Most Muslims in Europe are as horrified and disturbed by terrorism as the Christian majority.

But many, even those born in Europe, find themselves in a half and half world where they are no longer Asians, Middle Easterners, or North Africans, but not quite accepted as Frenchmen, Germans, or British. Many Muslims in Western Europe live in comparative poverty to the general population, and unemployment is widespread.

The more education young Muslims get the more they begin to notice that all is not well in the greater Muslim world. They see that many of their coreligionists in Europe are on the lowest economic levels, and every time they turn on a television set Muslims in Muslim lands somewhere are getting hammered.

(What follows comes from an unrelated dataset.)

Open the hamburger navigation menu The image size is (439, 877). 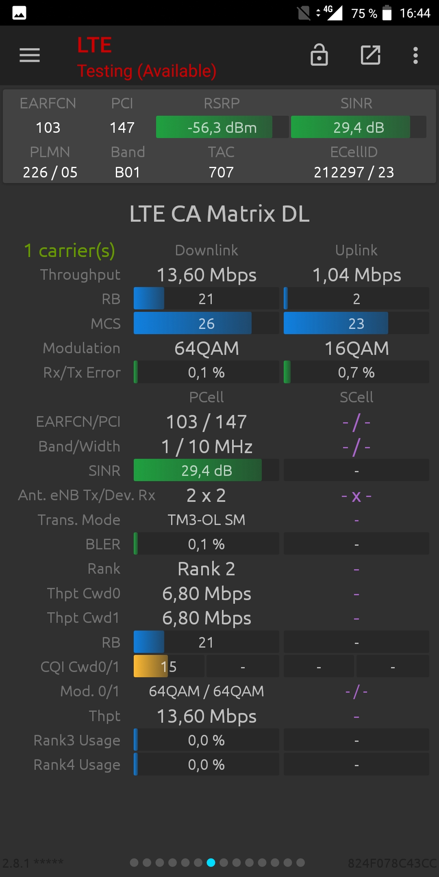(30, 55)
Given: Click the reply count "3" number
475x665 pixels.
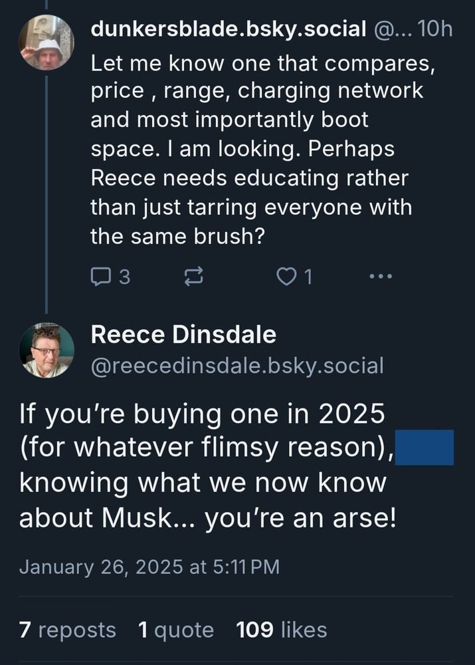Looking at the screenshot, I should (124, 276).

A Muslim community leader in Manchester, England, once told me that if you turn on the evening news a bit late, it sometimes takes a moment to figure out whether smoke, and flames, and gunfire on the screen are in Lebanon, Gaza, Afghanistan, Somalia or Iraq. He said this had a big effect on the Muslim young.

And then there is the Internet. Experts on terrorism say that you cannot overestimate the power of the Internet to inflame the passions of Muslim youth. With a computer you can connect with all the injustices of the Muslim world, a once great society that lies fallow in poverty, political oppression, and foreign occupation.

Whereas fiery imams used to be the most feared recruiting tool for violence, the Internet has now taken over the leading role in incitement.

A tiny minority turns to extremism, and today's young terrorists are self-starting.

So although potential terrorists may not themselves be poor or oppressed, poverty in the economic, social and political sense is a great motivator for terrorism. Not even doctors are immune from that virus.

H. D. S. Greenway's column appears regularly in The Boston Globe.